(About this task):
Say how many lines of the listing below hold the word "computer". Give only that number.

(Data for analysis):
········
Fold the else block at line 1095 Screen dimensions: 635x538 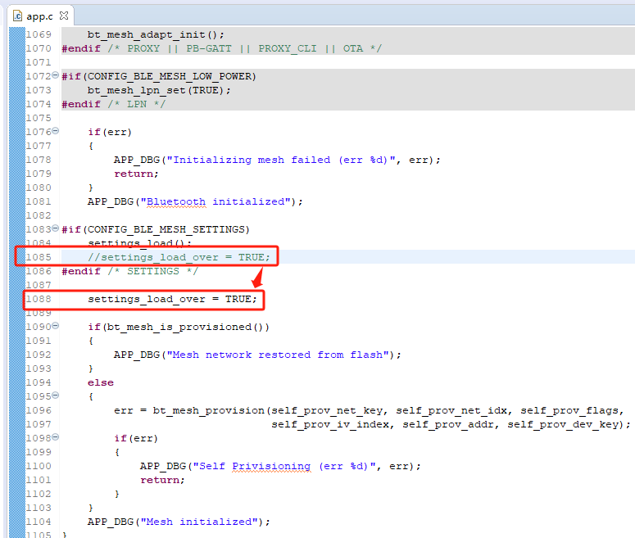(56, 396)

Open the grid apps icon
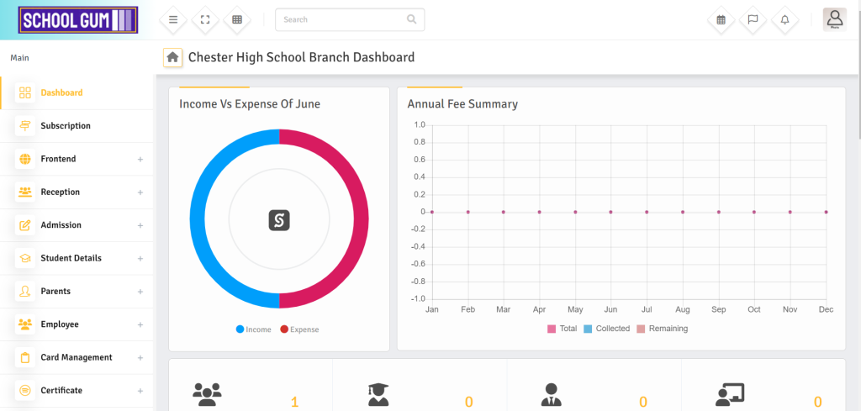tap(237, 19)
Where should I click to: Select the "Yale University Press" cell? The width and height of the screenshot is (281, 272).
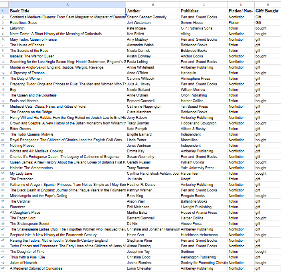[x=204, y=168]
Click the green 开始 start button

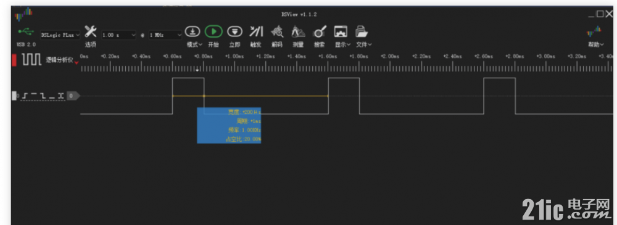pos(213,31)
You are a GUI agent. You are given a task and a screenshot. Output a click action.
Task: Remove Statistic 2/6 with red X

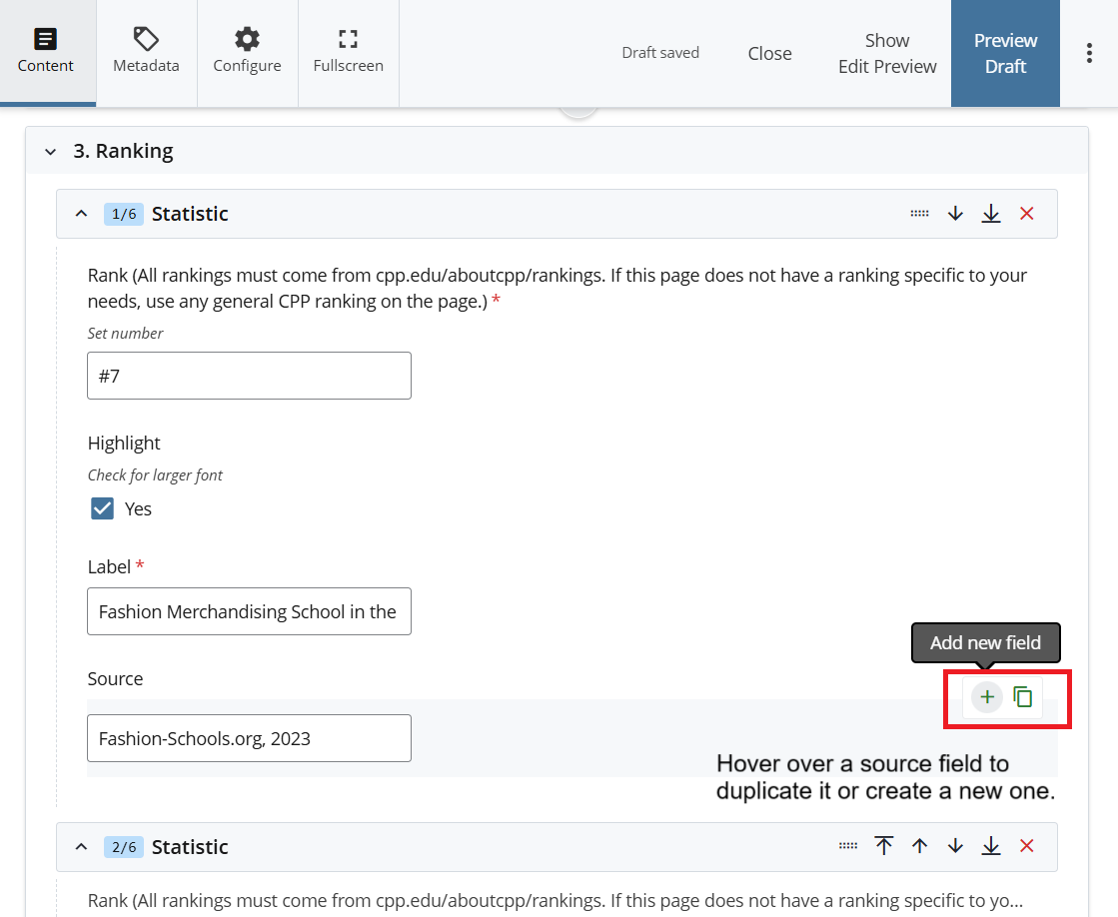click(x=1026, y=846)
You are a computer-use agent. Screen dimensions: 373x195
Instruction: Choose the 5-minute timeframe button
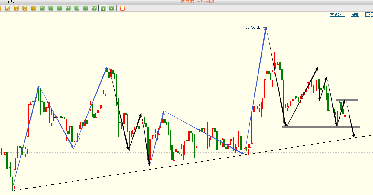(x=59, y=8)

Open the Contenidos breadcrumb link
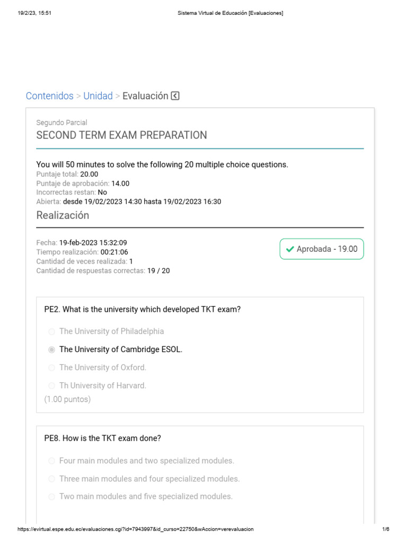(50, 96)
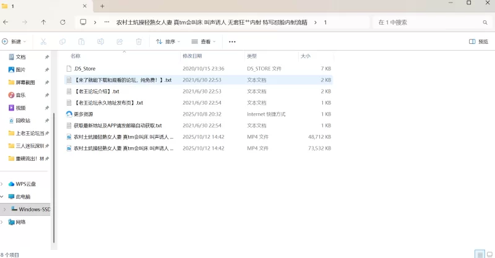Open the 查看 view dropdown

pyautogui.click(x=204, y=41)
········
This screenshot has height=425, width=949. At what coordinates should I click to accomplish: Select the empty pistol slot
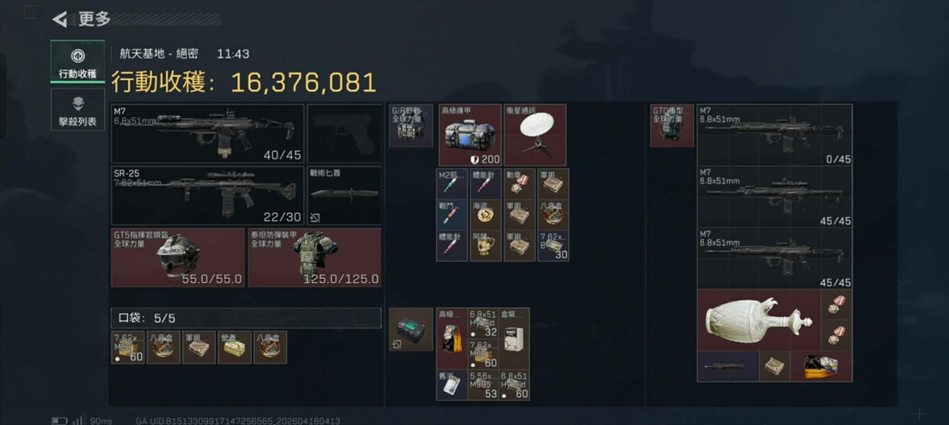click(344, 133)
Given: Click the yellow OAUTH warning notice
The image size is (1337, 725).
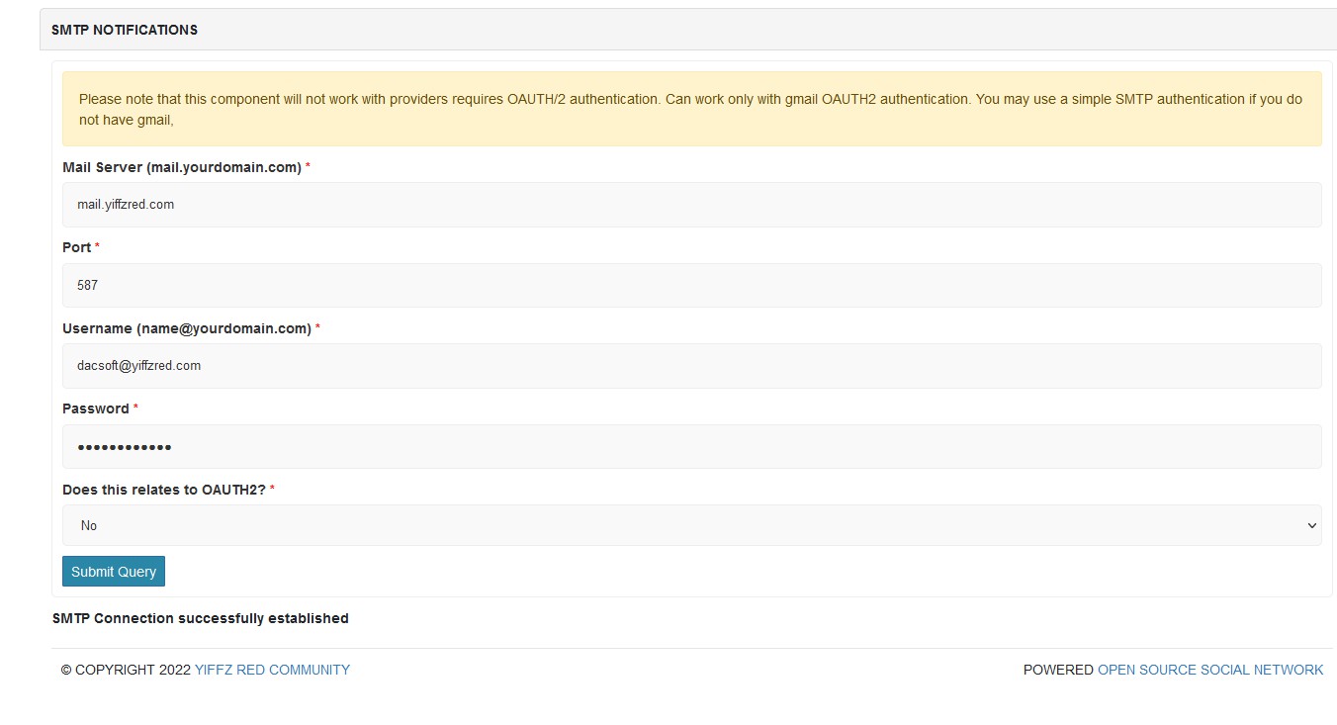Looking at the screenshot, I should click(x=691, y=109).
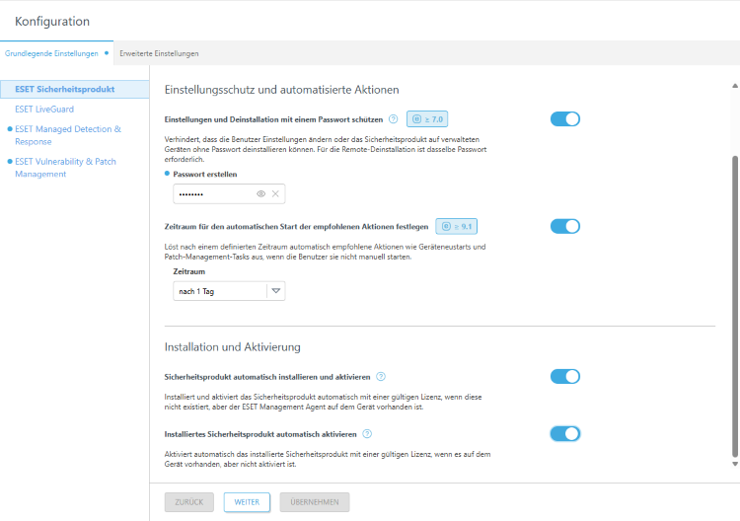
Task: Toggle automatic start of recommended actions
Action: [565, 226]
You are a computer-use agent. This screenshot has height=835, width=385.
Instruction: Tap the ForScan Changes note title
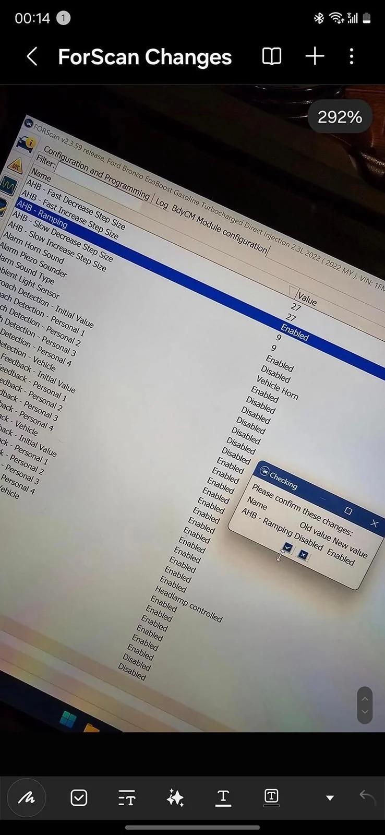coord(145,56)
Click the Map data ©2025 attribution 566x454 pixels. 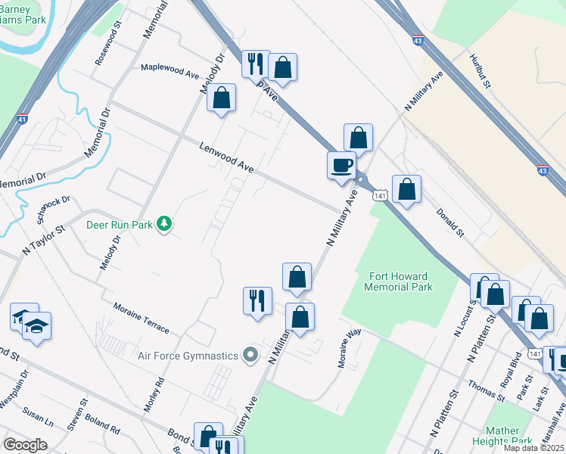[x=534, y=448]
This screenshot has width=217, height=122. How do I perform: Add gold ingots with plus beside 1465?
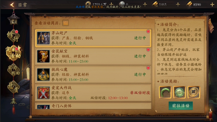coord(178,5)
········
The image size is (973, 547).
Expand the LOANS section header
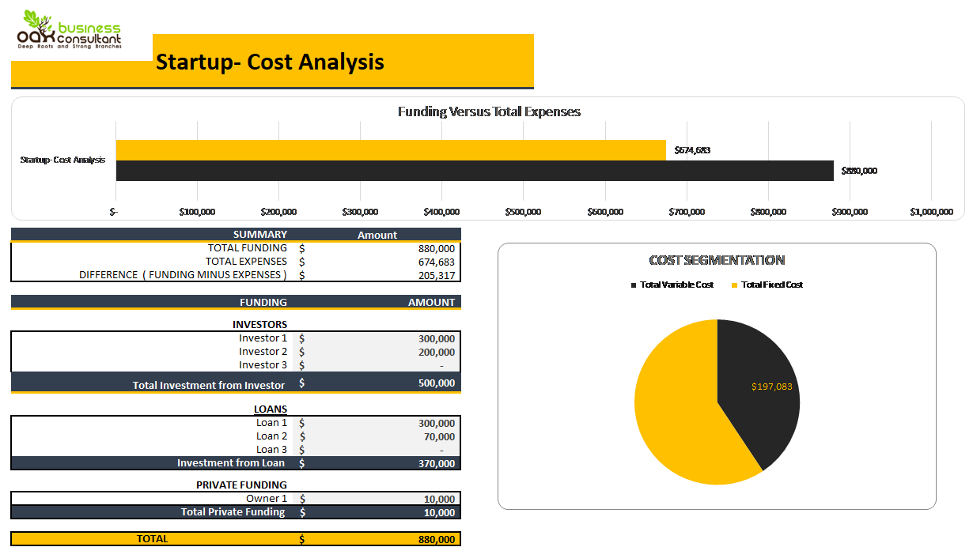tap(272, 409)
········
(Solved exercise):
2